Failover and failback
This article provides a general overview of how both failover and failback operate in a cloud environment. However, to understand failover, you should first understand redundancy and replication. To learn about those concepts before continuing with this article, see Redundancy, replication, and backup.
A common reason for maintaining redundant copies of both applications and data replicas is to be able to perform a failover. With failover, you can redirect traffic and requests from unhealthy instances to healthy ones. Then, once the original instances become healthy again, you can perform a failback to return to the original configuration.
Active and passive instance roles
In the context of failover, an instance can be a single component, like a database, or a collection of multiple components that make up a service deployment in a region. Over an entire solution, you might fail over different parts of that solution in different ways and in different situations.

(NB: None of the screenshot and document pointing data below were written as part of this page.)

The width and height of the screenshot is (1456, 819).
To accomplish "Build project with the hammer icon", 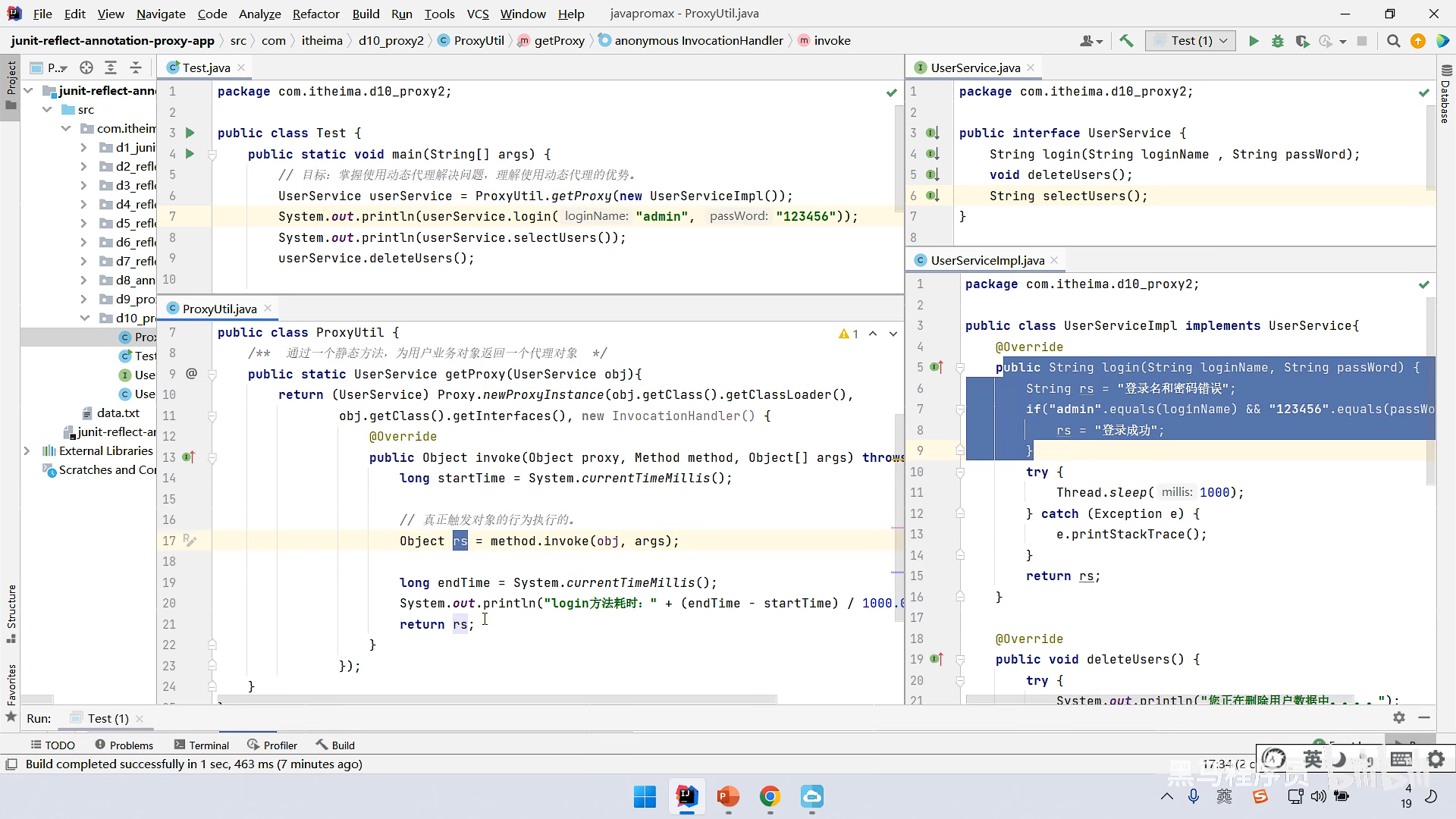I will tap(1126, 41).
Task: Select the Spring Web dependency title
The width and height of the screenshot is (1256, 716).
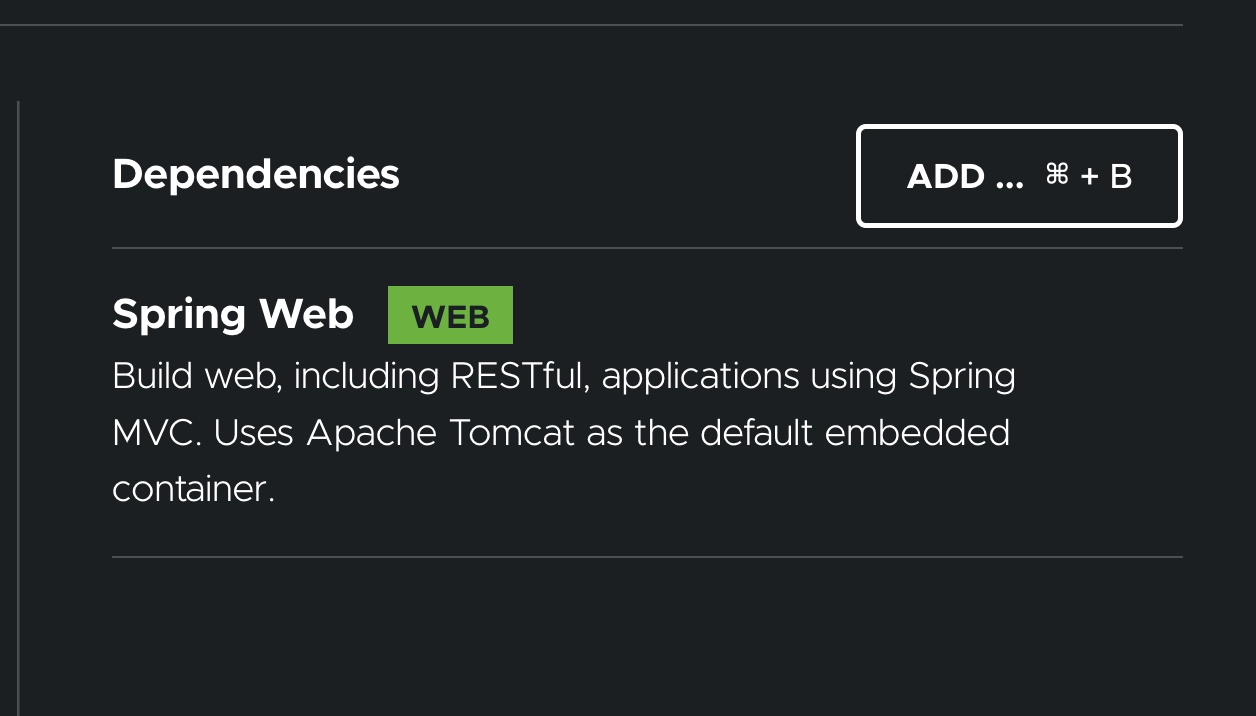Action: [233, 314]
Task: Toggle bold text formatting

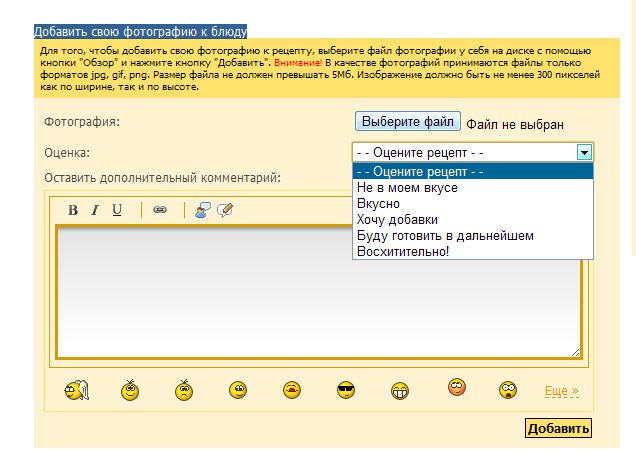Action: tap(73, 210)
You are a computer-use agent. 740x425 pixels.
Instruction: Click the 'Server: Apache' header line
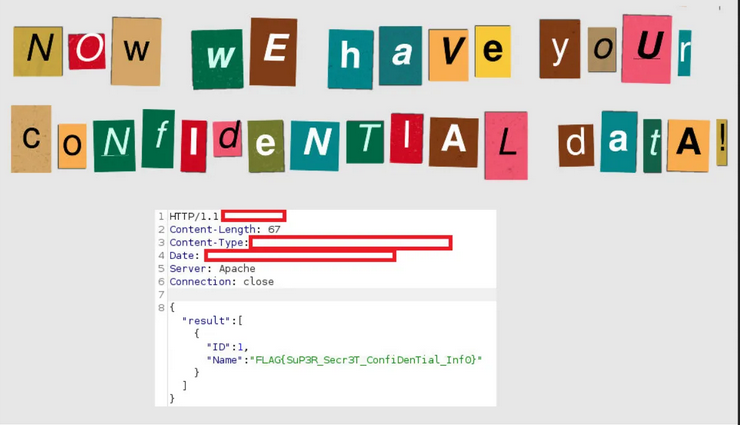tap(212, 269)
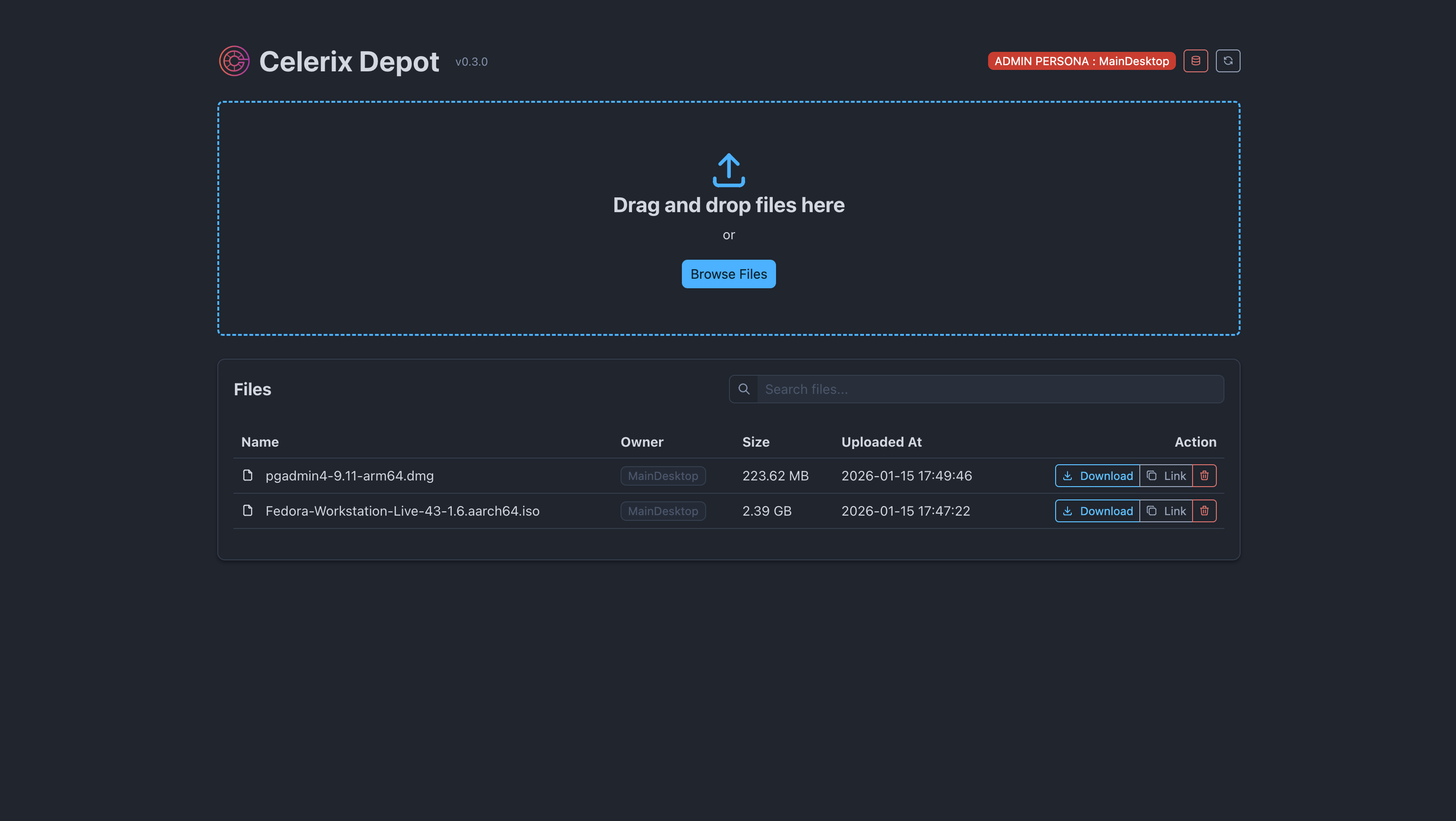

A component, or collection of components that's configured for failover and failback, requires multiple instances. Each of those instances assumes a particular role:
- Primary or active instances actively do work, like serving incoming requests from clients. Typically there's one primary instance at a time.
- Secondary or passive instances are inactive, but are ready to be switched to become the primary if required. There might be several secondary instances.
There are a number of ways to configure passive instances. Each way involves tradeoffs between recovery time and other factors, like cost and operational complexity:
- Hot standbys, which are designed to be ready to accept production traffic at any time.
- Warm standbys, which are designed to be nearly ready to accept production traffic, but that might require some configuration changes or scaling operations to complete before they can accept traffic.
- Pilot light standbys, which are partially deployed in a minimal configuration, and require significant preparation to be completed before they can accept production traffic.
- Cold standbys, which might not be deployed at all, and rely on components to be deployed before they can accept production traffic.
Tip
Some solutions are built to use an active-active approach, which means multiple instances all serve requests. An active-active system doesn't require failover, because all of the instances are actively serving requests at all times.
Failover scopes
Different situations require different failover strategies. To illustrate these possible strategies, consider an example solution that consists of an application that accesses data from a database. You configure the solution for failover by creating redundant copies of your application server and multiple replicas of the database. Next, you configure:
- Zone redundancy by placing copies and replicas in different availability zones within an Azure region.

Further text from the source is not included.